Rev. John Buehren—A Prophetic Calling

It all began in Knoxville, Tennessee with a death. It was in the early 1970s, at the beginning of his ministerial career, when a congregant came to Rev. John Buehrens with a request. She asked him to perform a private gravesite service for her neighbor and “good friend”. He knew little about this congregant when she called him with the request. She was a professor at the nearby university. She was always alone on Sundays. The woman who had passed away was too a professor at the university. The two women had been neighbors for decades. But he discovered at gravesite ceremony that these women were in fact much more than friends.

“As I stood there, on that lonely cemetery hillside, and read the poems she had selected, and heard her read from a letter, and said a final, tearful prayer, it became clear to me that they had been married, totally, though no one had been allowed to know it,” Rev. Buehrens reflects. “And I stood there, saying, inwardly, “This is not right. This must be changed. Both in the church, and in society.””

And Rev. Buehrens has been working for the change ever since.

Over the past forty years, Rev. Buehrens has become religious leader in the both the Unitarian Universalism and in the larger world. Rev. Buehrens is the currently the Minister of First Parish in Needhham, Massachusetts, a Unitarian Universalist congregation. He has also served as minister in Knoxville, Dallas, and New York City. For eight years, Rev. Buehrens served as the President of the Unitarian Universalist Association of Congregations (UUA). As President of the UUA, he led the General Assembly of the UUA to pass a resolution in support of the freedom to marry in 1996, making Unitarian Universalism the first religious denomination to come out in support of the freedom to marry. He led the General Assembly to pass this resolution by telling the story of that congregant from Knoxville and inviting dozens of same-sex couples to stand with him in front of the assembly as he described why marriage matters.
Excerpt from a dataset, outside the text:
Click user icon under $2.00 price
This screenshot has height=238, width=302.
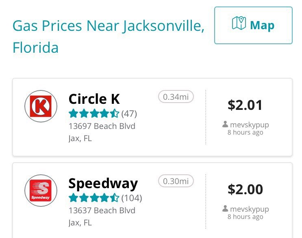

He has served leadership roles in several other organizations such as the World Conference on Religion and Peace, the Foundation for Individual Responsibility and Social Trust (FIRST), and the Religious Institute for Sexual Morality, Justice, and Healing. He also serves as the Co-Chair of the Freedom to Marry Board of Directors.
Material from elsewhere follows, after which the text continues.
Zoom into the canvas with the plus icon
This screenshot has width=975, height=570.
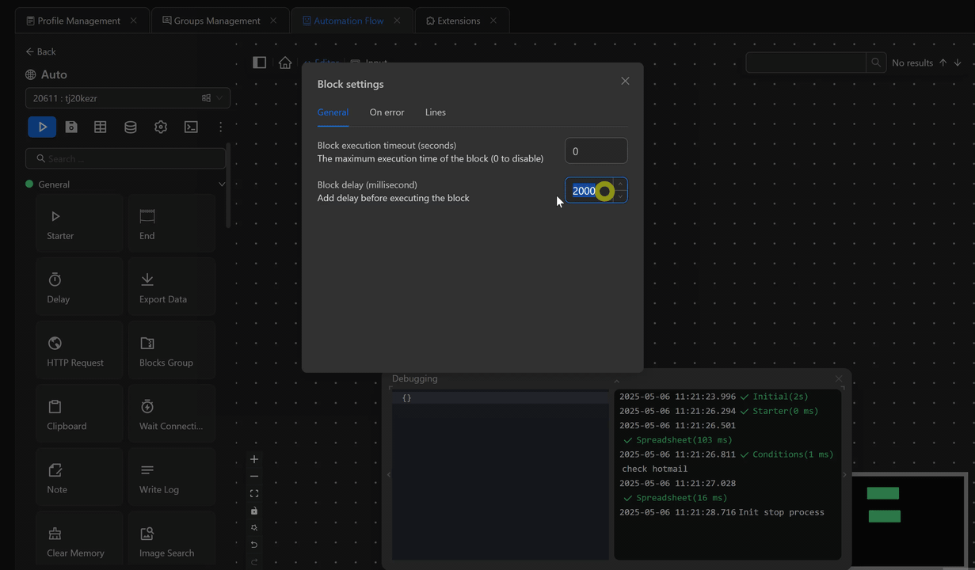click(x=254, y=458)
For Rev. Buehrens, marriage is a basic human right. And as a person of faith, Rev. Buehrens finds it difficult to understand why other faith leaders condemn marriage between same-sex couples. As Rev. Buehrens states, “Why on earth would [my wife and I], as a clergy couple, deny any loving couple the chance publicly to enroll in the great school for spiritual growth know as marriage?”

When reflecting on how the freedom to marry relates to his faith, Rev. Buehrens does not believe that God would condemn marriage between same-sex couples today. “The God I worship is a dynamic force of love and justice, not a force that stays on a single position forever.”